Minum kopi untuk menteri di aula Eluay mereka

Laporan oleh Egy Massadiah – Pada hari Selasa, 7 Juli 2020, figur karismatik Papua, almarhum Eluay-nya, tampaknya menjadi hidup. Dia tampaknya termasuk di antara tamu-tamu terhormat yang mengunjungi kediaman tradisionalnya di Sentani, Papua.

Mereka adalah salah satu wakil dari wajah Papua dalam sejarah panjang “menjadi Indonesia”. — Singkatnya, mereka adalah salah satu penentang kolonialisme Belanda, dan mereka mendukung mengambang merah dan putih di Bumi Cendrawasih.
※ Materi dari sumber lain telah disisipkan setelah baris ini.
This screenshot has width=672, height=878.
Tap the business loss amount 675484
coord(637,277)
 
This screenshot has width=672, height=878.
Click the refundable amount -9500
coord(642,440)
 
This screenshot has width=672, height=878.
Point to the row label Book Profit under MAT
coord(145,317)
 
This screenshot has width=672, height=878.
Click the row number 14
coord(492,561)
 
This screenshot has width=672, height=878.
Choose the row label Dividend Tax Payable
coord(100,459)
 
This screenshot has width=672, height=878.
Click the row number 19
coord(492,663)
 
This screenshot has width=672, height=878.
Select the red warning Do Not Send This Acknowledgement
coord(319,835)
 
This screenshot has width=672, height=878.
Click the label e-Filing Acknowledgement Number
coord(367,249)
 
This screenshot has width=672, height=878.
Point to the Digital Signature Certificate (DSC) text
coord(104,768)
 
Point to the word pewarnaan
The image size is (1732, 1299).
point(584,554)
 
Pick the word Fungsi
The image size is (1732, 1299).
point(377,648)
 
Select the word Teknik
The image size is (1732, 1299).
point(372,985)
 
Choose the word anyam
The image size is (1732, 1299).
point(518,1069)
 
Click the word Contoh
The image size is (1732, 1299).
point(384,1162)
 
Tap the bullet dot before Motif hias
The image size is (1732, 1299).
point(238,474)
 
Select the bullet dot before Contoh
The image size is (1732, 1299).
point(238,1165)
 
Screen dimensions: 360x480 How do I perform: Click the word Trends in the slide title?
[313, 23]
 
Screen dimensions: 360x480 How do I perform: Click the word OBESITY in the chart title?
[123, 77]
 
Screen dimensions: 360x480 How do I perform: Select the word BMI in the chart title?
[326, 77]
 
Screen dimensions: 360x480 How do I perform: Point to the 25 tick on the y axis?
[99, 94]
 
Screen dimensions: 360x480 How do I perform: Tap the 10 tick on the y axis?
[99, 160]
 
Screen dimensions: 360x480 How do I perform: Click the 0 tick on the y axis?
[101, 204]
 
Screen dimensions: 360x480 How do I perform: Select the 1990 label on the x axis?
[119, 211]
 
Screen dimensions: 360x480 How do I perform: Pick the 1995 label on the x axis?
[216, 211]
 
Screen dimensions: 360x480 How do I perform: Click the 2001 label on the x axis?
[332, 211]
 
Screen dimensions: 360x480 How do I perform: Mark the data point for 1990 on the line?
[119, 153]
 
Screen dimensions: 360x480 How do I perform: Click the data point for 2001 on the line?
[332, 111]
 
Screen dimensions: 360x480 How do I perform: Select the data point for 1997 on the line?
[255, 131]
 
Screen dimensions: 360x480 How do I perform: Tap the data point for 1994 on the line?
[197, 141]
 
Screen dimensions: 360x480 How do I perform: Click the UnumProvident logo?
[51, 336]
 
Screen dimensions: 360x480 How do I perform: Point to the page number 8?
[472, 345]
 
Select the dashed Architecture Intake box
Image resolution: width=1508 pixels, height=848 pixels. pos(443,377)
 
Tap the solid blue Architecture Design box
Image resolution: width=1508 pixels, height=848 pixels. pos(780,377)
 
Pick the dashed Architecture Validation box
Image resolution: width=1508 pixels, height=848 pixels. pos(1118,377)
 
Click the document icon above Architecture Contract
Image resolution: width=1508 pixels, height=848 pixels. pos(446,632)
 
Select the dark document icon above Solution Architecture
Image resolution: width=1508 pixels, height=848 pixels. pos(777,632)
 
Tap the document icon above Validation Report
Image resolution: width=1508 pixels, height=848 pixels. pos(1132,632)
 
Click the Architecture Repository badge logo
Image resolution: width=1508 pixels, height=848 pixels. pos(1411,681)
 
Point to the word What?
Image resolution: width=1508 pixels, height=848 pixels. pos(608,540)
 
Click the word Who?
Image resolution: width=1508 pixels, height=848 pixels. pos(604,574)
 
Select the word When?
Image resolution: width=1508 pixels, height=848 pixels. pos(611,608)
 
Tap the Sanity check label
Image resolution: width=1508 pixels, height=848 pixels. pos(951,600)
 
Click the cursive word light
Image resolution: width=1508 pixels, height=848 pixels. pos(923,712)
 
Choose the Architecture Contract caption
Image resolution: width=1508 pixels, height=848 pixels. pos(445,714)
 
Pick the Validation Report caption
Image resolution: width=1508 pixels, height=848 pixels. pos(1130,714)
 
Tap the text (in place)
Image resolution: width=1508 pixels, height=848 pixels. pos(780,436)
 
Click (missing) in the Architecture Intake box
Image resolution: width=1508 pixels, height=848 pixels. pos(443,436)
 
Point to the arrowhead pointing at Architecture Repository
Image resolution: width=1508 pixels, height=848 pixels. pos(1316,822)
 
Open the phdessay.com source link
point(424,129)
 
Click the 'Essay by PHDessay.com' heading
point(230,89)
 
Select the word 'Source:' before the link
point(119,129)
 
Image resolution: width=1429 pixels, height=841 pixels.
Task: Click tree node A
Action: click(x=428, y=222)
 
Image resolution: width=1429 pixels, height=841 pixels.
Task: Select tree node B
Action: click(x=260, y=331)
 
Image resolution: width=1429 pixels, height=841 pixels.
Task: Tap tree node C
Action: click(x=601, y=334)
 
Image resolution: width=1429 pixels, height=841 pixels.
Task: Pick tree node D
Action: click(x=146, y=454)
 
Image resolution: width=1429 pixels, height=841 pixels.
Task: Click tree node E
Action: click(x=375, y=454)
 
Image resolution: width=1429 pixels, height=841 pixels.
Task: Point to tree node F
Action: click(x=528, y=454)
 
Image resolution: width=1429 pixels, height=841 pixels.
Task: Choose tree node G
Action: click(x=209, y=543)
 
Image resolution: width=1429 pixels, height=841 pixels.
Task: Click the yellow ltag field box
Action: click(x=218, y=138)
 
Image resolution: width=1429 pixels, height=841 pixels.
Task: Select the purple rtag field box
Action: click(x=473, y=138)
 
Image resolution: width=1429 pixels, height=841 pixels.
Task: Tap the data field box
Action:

Syahdan, menarik mereka sekali, mereka tidak setuju dengan Republik Indonesia. Tidak heran dia diusir oleh tentara. Kisah itu berakhir dengan tragedi dan mereka terbunuh.

Kisah mereka adalah pertama kali kami ceritakan di sini.

Saat kembali ke rumah, Menteri Koordinasi PMK Muhadjir Effendy, Menteri Kesehatan Terawan Agus Putranto, Ketua Kelompok Kerja Covid-19, banyak anggota Dewan Perwakilan Rakyat Indonesia (Komite 8 dan 9), dan beberapa pejabat pemerintah lainnya di Papua.

Sebelum mencapai pulau paling timur, orang-orang ini sudah berjalan jauh dari Jakarta (7/7/2020).

Kunjungan ini adalah Surabaya, Maluku, Ternate , Manokuvari, lalu Jayapura. Sebelum kembali ke Jakarta (8 Agustus 2020), kelompok itu sekali lagi berhenti di Merauke.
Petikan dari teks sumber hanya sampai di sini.